Parents and students in the community expressed both positive and negative experiences with virtual learning. Some noted the distractions at home made it difficult, while others appreciate the one-on-one attention they can receive from a distance. The consensus among learning experts and educators, however, remains that the best and safest option for students is in-person learning.

“We firmly believe that the best education for students is face-to-face with their teacher,” Melissa Cropper, president of the Ohio Federation of Teachers, said earlier this month. “We also need to understand that just being in school is not necessarily a good education if half the staff are away.

Davis said he will likely have to return to the classes he took remotely once his students are back in the classroom. Some students never logged into his virtual classroom, so they will be late, and others who were there may have had a little too much help from their parents to complete their homework.

“I want them here,” Davis said. “I fear they will regress.”

This is Davis’ 18th year of teaching and his second year at the Oyler School. He always taught at Cincinnati Public, he said.

School principal Michael Allison said Davis “always has the best interests of the children at heart” and has high expectations for each of his students, who must learn to read in kindergarten.

Walking through the childless halls of Oyler School on Wednesday, Allison wore a Madhatter Baseball sweatshirt and tie-dye face mask.

Students will need to “reacclimate” when they return on Monday, Allison said.
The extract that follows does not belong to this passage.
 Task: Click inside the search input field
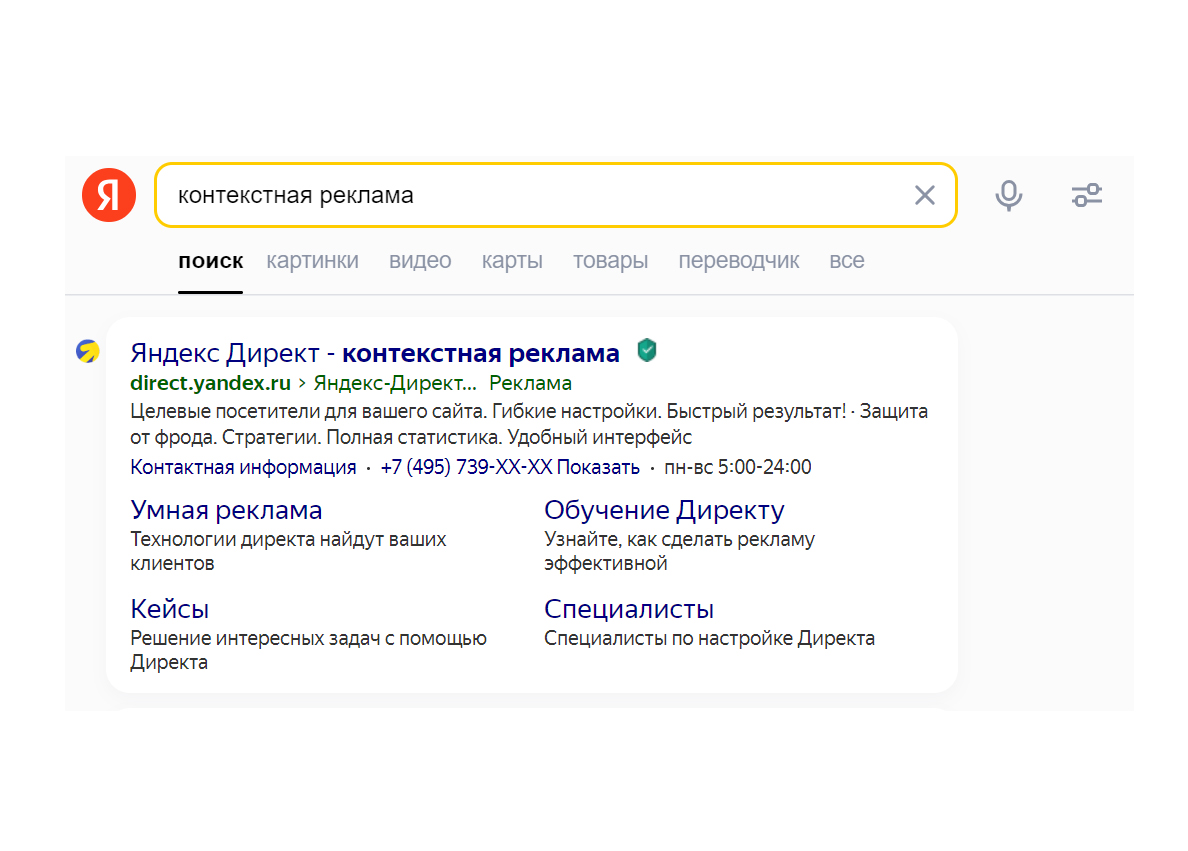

He went through the same period of transition last year. Each student has their own specific needs, necessitating a full staff — something the district said it didn’t have in the weeks following winter vacation.

Acting Superintendent Tianay Amat sent a message to families in the district on Tuesday affirming the district’s commitment to in-person learning starting next week.

“We look forward to being back in person and appreciate all that our teachers and staff, families, partners and students have done to ensure learning continues while we have been in our learning model. remotely,” Amat wrote.

More district-wide closures?

On Saturday, the school board pledged to only travel remotely from school to school. That was protocol before last week’s district-wide decision.

Moroski said he wouldn’t predict what might happen in the future, but is uncomfortable saying there will never be remote learning in the district again.

“We may not make the decision to shut down the whole district like we did a week and a half ago, I think we can say that,” he said. “But there is a scenario where we can end up closing school by school until every school is remote.”

On Saturday, district administrators presented a health and safety update to the board, noting that early evidence showed teacher attendance and substitute fill rates had improved during virtual learning.

Davis said her children wanted to go to school. He could tell some were disappointed to jump into virtual learning last week on their last day in person.

“You can see they know, like, ‘Oh man, we’re not coming back here tomorrow,'” Davis said.

Davis wants them in the classroom, too: to feel safe, to eat a good meal — and to learn.

Moreover, the virtual school is exhausting. “Even for me, three hours is a long time,” Davis said. His students are expected to be back face to face with him on Monday.